### What needs to be done
Give the data back exactly. Leave out any images.

[Excerpted records — start]

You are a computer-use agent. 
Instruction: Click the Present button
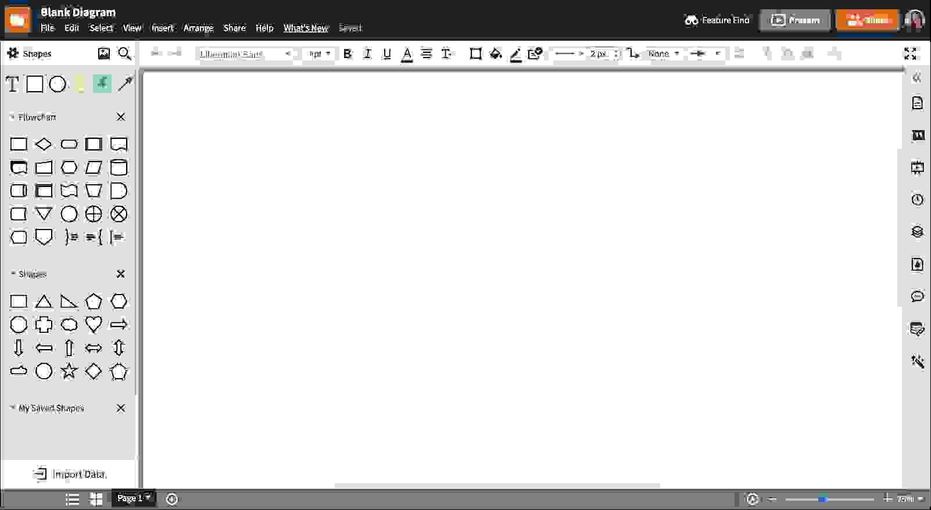[x=795, y=20]
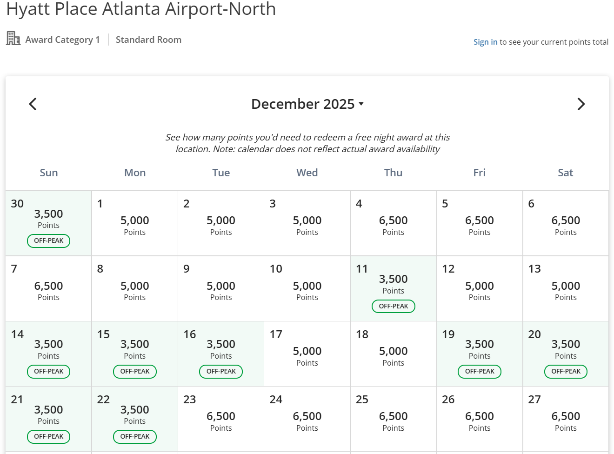This screenshot has height=454, width=614.
Task: Click the OFF-PEAK badge on December 19
Action: 480,372
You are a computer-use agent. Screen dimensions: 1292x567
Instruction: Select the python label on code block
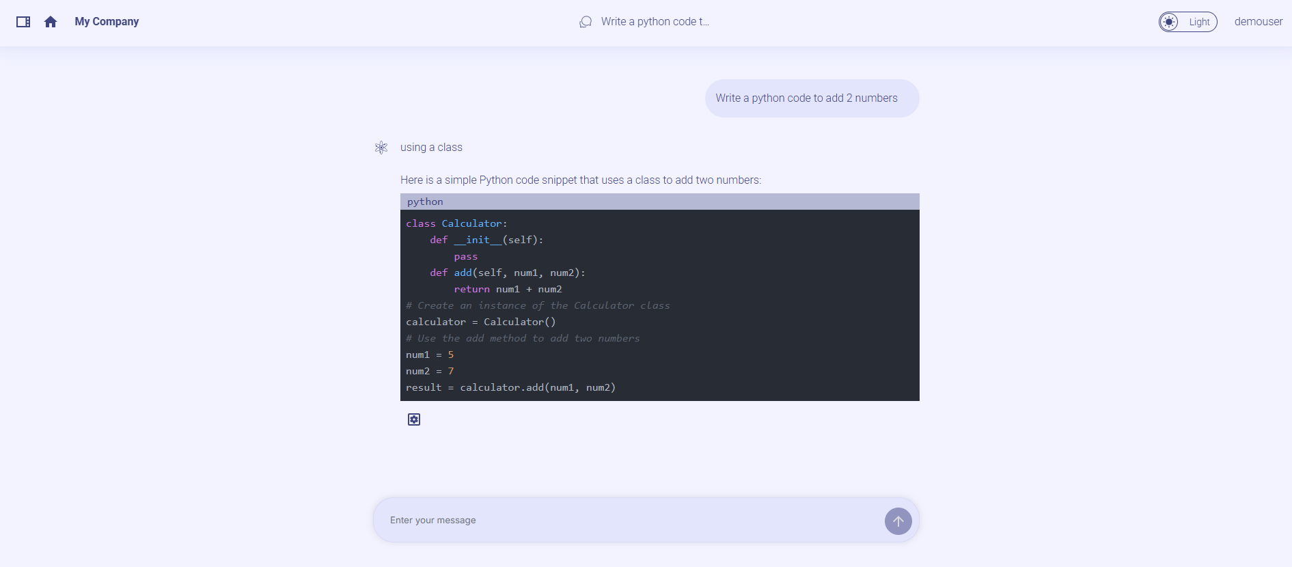point(425,201)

[Excerpted records — finish]

### Problem solution
You are a computer-use agent. 
Instruction: Click the Present button
[x=795, y=20]
This screenshot has height=454, width=614.
Task: Click the OFF-PEAK badge on December 19
Action: 480,372
You are a computer-use agent. Screen dimensions: 1292x567
Instruction: Select the python label on code block
point(425,201)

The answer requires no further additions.